How to Architect Data Quality on Snowflake – Serverless, Autonomous, In-Situ Data Validation

Executive Summary

Without adequate and comprehensive validation, a data warehouse becomes a data swamp.

With the accelerating adoption of Snowflake as the cloud data warehouse of choice, the need for autonomously validating data has become critical.

While existing data quality solutions provide the ability to validate Snowflake data, these solutions rely on a rule-based approach that is not scalable for 100s of data assets and often prone to rules coverage issues. More importantly, these solutions provide an easy way to access the audit trail of results.

Solution: Organizations must consider a scalable solution that can autonomously monitor 100’s of tables to detect data errors as soon as the data lands.
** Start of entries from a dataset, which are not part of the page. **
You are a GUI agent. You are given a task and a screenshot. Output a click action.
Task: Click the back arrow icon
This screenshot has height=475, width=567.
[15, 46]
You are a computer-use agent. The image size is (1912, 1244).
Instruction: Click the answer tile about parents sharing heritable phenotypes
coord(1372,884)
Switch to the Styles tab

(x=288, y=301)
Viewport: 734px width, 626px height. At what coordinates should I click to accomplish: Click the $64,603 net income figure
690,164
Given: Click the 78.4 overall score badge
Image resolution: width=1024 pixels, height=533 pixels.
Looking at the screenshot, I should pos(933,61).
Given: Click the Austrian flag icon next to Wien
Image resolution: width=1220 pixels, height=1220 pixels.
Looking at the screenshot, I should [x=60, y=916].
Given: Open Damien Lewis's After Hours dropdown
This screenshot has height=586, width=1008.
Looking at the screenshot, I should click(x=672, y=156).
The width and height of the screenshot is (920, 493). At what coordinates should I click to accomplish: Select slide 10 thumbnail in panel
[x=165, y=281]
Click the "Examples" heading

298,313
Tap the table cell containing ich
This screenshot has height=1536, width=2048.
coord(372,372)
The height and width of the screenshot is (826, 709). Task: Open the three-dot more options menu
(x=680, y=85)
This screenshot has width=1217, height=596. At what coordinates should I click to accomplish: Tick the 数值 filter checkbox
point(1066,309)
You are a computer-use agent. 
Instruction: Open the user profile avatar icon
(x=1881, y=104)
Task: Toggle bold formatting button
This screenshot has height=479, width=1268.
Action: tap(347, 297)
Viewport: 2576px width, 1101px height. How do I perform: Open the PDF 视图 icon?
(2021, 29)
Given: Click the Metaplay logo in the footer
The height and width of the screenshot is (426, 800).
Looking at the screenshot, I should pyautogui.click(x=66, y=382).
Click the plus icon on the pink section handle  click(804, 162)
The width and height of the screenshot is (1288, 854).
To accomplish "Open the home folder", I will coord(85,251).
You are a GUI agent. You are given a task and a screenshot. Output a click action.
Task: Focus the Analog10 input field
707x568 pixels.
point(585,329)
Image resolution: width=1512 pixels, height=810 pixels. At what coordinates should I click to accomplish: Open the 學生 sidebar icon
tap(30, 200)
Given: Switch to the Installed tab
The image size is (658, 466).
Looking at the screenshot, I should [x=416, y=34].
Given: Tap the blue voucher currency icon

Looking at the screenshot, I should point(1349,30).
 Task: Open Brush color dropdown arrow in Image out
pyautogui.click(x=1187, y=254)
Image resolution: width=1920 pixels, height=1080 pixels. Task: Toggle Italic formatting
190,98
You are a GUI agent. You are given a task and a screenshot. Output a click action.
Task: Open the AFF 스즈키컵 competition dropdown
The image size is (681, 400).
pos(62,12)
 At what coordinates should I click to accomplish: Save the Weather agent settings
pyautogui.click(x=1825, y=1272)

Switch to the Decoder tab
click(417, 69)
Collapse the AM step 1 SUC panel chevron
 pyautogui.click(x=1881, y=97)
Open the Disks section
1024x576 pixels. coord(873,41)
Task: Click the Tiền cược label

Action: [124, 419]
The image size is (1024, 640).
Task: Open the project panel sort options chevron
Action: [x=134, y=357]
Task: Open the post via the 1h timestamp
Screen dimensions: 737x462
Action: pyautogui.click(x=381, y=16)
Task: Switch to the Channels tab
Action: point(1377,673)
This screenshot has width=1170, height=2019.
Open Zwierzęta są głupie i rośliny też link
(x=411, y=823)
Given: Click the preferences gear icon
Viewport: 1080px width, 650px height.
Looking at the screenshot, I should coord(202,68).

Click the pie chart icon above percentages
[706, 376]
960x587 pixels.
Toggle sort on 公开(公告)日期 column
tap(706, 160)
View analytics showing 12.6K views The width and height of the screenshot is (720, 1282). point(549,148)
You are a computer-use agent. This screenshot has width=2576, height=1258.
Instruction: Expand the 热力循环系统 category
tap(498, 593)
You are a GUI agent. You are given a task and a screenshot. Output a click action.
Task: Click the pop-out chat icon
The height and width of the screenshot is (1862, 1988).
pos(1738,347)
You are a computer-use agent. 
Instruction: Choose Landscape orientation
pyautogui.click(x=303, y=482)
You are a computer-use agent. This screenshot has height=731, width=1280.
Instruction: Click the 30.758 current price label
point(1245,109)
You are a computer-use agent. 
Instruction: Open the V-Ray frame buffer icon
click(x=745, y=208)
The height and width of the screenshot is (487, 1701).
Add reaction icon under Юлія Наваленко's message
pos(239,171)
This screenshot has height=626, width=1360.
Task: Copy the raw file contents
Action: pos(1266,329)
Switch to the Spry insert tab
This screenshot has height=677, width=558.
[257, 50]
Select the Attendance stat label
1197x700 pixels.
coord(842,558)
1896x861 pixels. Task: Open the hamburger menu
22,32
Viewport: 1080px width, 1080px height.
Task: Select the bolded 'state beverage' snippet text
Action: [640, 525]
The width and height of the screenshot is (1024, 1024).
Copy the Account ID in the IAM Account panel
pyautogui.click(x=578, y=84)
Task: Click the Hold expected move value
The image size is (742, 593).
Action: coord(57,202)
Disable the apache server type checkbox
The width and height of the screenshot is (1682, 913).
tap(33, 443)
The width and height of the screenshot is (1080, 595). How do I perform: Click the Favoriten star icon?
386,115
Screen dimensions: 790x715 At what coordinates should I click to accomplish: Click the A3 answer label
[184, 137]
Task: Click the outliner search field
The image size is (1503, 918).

Current Approach and Challenges

The current focus in Snowflake Data Warehouse projects is on data ingestion, the process of moving data from multiple data sources (often of different formats) into a single destination. After data ingestion, business stakeholders use and analyze data, which is where data errors/issues begin to surface. As a result, business confidence in the data hosted in Snowflake reduces. Our research estimates that an average of 20-30% of any analytics and reporting projects in Snowflake is spent identifying and fixing data issues. In extreme cases, the project can get abandoned entirely.

Current data validation tools are designed to establish data quality rules for one table at a time. As a result, there are significant cost issues in implementing these solutions for 100’s or 1000’s of tables. Table-wise focus often leads to an incomplete set of rules or often not implementing any rules for certain tables resulting in unmitigated risks.

The data engineering team experiences the following operational challenges while integrating current data validation solutions.

· It takes time to analyze data and consult the subject matter experts to determine what rules need to be implemented.

· Implementation of the rules has to be specific for each table. So, the effort is linearly proportional to the number of tables in Snowflake.

· Data needs to be moved from the Snowflake to the data quality tool resulting in latency and significant security risks.

· Existing tools come with limited audit trail capability. Generating an audit trail of the rule execution results for compliance requirements often takes time and effort from the data engineering team.

· Maintaining the implemented rules as the data evolves.

Solution Framework

Organizations must consider data validation solutions that, at minimum, meet the following criteria:

1. Machine Learning Enabled: Solutions must leverage AI/ML to:

· Identify and codify the data fingerprint for detecting data errors related to Freshness, Completeness, Consistency, Conformity, Uniqueness, and Drift

· Efforts required for establishing validation checks should not depend on the number of tables. Ideally, Data Engineer/Stewart should be able to develop validation checks for 100s tables with a single click.

2. In-Situ: Solutions must validate data at the source without moving the data to another location to avoid latency and security risks. Ideally, the solution should be powered by Snowflake for performing all the data quality analysis.

3. Autonomous: Solution must be able to:

o Establish validation checks autonomously when a new table is created.

o Update existing validation checks autonomously when the underlying data within a table change.

o Perform validation on the incremental data as soon as the data arrives and alert relevant resources when the number of errors becomes unacceptable.

4. Scalability

The solution must offer the same level of scalability as the underlying Snowflake platform used for storage and computation.

5. Serverless

Solutions must provide a serverless scalable data validation engine. Ideally, the solution must be using SNOWFLAKE’s underlying capability.

6. Part of the Data Validation Pipeline

The solution must easily integrate as part of the data pipeline jobs.

7. Integration and Open API

Solutions must open API integration for easy integration with the enterprise scheduling, workflow, and security systems.

8. Audit Trail/Visibility of Results

Solutions must provide easy to navigate audit trail of the validation test results.

9. Business Stakeholder Control

Solutions must provide business stakeholders complete control of the auto-discovered implemented rules. Business stakeholders should be able to add/modify/deactivate rules without involving data engineers.

Conclusion

Data is the most valuable asset for modern organizations. Current approaches for validating data, particularly SNOWFLAKE, are full of operational challenges leading to trust deficiency, time-consuming, and costly methods for fixing data errors. There is an urgent need to adopt a standardized autonomous approach for validating the SNOWFLAKE data to prevent Data Warehouses from becoming a data swamp.